The slogdet function is useful because it computes the ln-determinant of a matrix using a numerically stable method. Determinants of physical matrices tend to be very tiny and computing them naively can result in numerical underflow. Sticking to the ln-determinant will make you less suceptible to this problem.

Finally, if you want to take the dot product of two vectors or matrices, you should use the np.dot function.

(If you're already an expert, you can actually speed this code up substantially using the cho_factor and cho_solve functions from scipy and figuring out how to compute the determinant of a matrix using its Cholesky factorization. Follow the links to documentation for cho_factor to see what, exactly, it returns. You can extract the diagonal elements from a matrix using the np.diag function. Other functions you may want to use include np.sum and np.log.)
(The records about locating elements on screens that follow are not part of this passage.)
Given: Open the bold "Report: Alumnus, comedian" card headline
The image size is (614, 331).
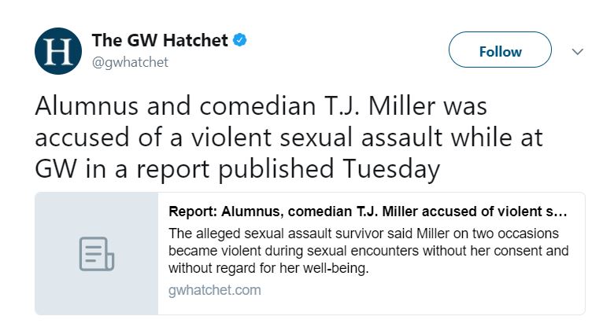Looking at the screenshot, I should click(367, 212).
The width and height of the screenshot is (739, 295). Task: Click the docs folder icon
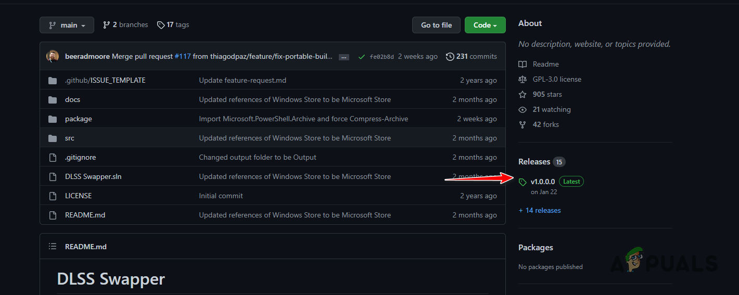(52, 100)
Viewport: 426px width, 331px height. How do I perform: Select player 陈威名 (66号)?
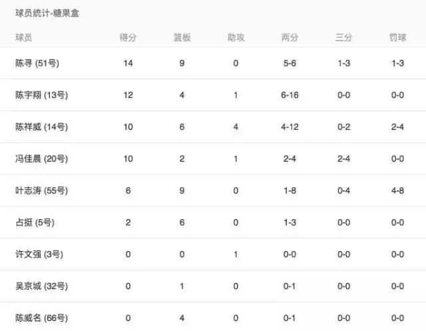point(41,318)
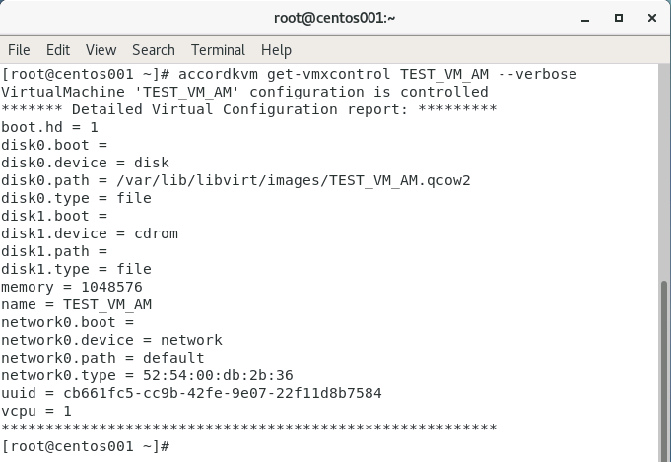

OK. Go for it! Bonus points if your implementation fits in a Tweet (don't forget to include the #KeplerSciCon hashtag).


In [6]:
def log_like(r, K):
    """
    The multivariate Gaussian ln-likelihood (up to a constant) for the
    vector ``r`` given a covariance matrix ``K``.
    
    :param r: ``(N,)``   The residual vector with ``N`` points.
    :param K: ``(N, N)`` The square (``N x N``) covariance matrix.
    
    :returns lnlike: ``float`` The Gaussian ln-likelihood. 
    
    """
    # Erase the following line and implement the Gaussian process
    # ln-likelihood here.
    return -0.5 * (np.dot(r, np.linalg.solve(K, r)) + np.linalg.slogdet(K)[1])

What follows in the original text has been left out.